* [GOAL] Please rewrite the review from "the second half" up to and including "and his fears.", with "Church of England" changed to "Anglican Church".

**** GIVEN PASSAGE

16 NOVEMBER 2002, Page 53

Overdone and undercooked

A. N. Wilson

JOHN BETJEMAN, VOLUME II, NEW FAME, NEW LOVE by Bevis Hillier John Murray, £25, pp. 736, ISBN 0719550025 his is a hopeless mishmash of a book. It is over 600 pages (736 with the notes), and it only covers a mere 24 years of its subject's life. Some reviewers would say that it was badly written, but the trouble is, it isn't really written at all. It is hurled together, without any apparent distinction between what might or might not interest the reader. Episodes of supreme importance in the subject's life are given less space than such things as the film reviews he dashed off (with increasing distaste for the task) for the Evening Standard. One does not mean to be unkind about the author, who has devoted more than 25 years to writing Betjman's life. But all he has done in this volume is to assemble a vast amount of material, some of it fascinating, some of it funny, some of it of quite staggering tedium, which might, one day, be of use to a skilled biographer of John Betjeman.

Bevis Hillier, whom I have never met and against whom I nurse no kind of grudge in writing these harsh words, was labouring with three supreme disadvantages. First, and chief of these, is the fact that Betjeman's daughter, Candida Lycett Green, has already edited the poet's letters in two magisterial volumes. These letters are extraordinary. The more you read them, the more you see quite what an original genius Betjeman was, and why he matters to so many people in England. Betjeman was one of those very strange people — like Lawrence of Arabia or Diana, Princess of Wales — who had an instantaneous appeal to the British people. This appeal, in all three cases, is so obvious that it perhaps does not really need analysing. The letters merely add to what we had already discerned in the poetry. If the day-to-day details of the poet's life interest us, and if we want to know who his friends were and who he was in love with (for much of the time, endearingly, these were the same) you have only to read Mrs Lycett Green's footnotes. Rightly is she called Candida, for the story is frankly told of his stormy marriage, his attachment in

the second half of his life to Lady Elizabeth Cavendish, his inner life of prayer and doubt centred upon the Church of England, his neuroses and his fears.

After Lycett Green's two volumes we did not really need another whopper volume, and that was the first disadvantage under which Mr Hillier laboured.

********
**** MATERIAL

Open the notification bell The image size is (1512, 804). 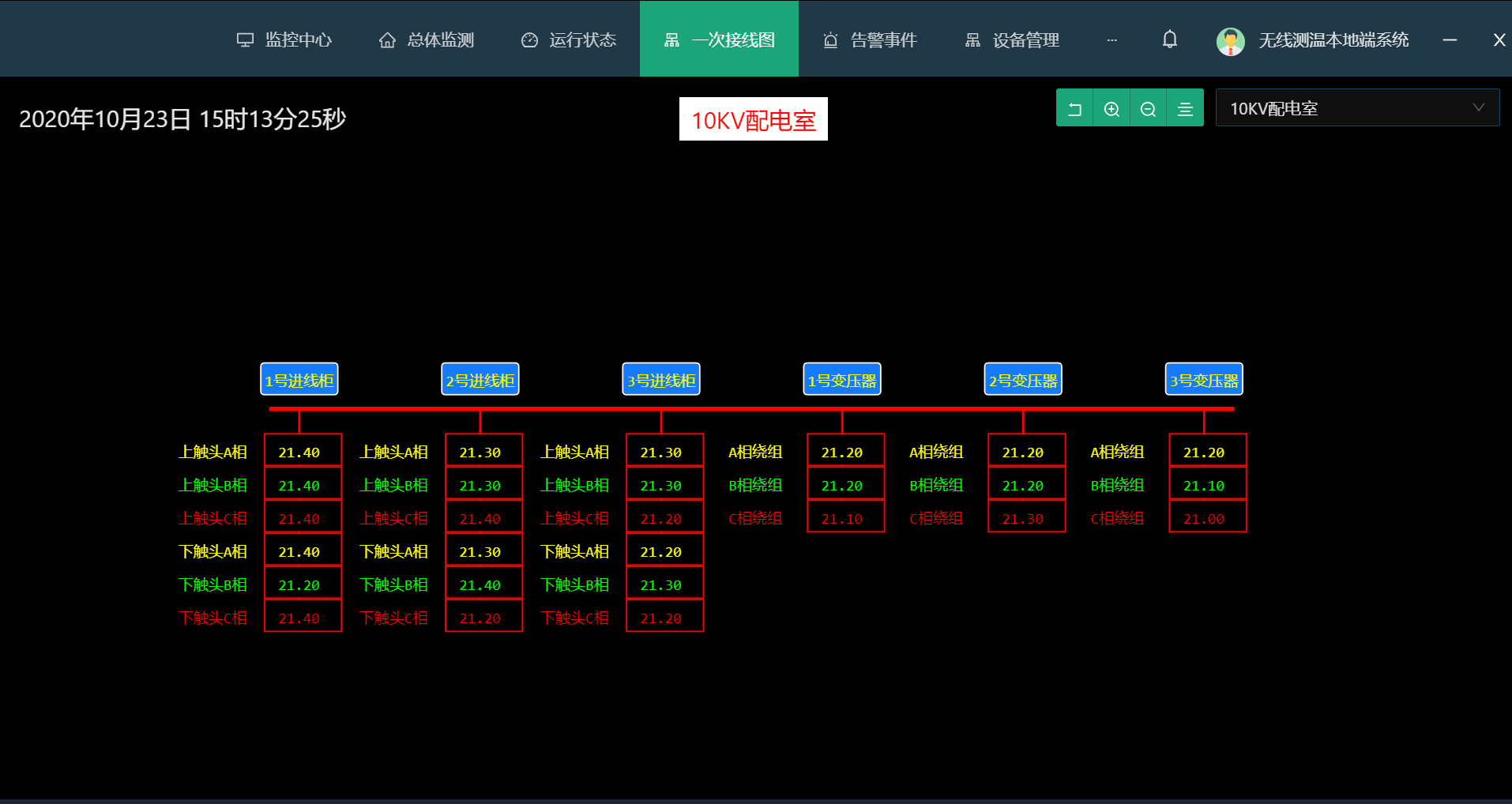pyautogui.click(x=1169, y=39)
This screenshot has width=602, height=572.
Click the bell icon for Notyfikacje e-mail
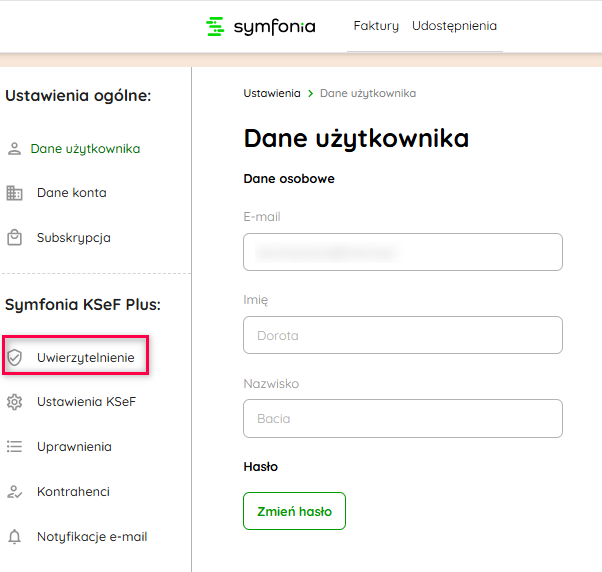click(14, 537)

********

* [TASK RESPONSE]
the second half of his life to Lady Elizabeth Cavendish, his inner life of prayer and doubt centred upon the Anglican Church, his neuroses and his fears.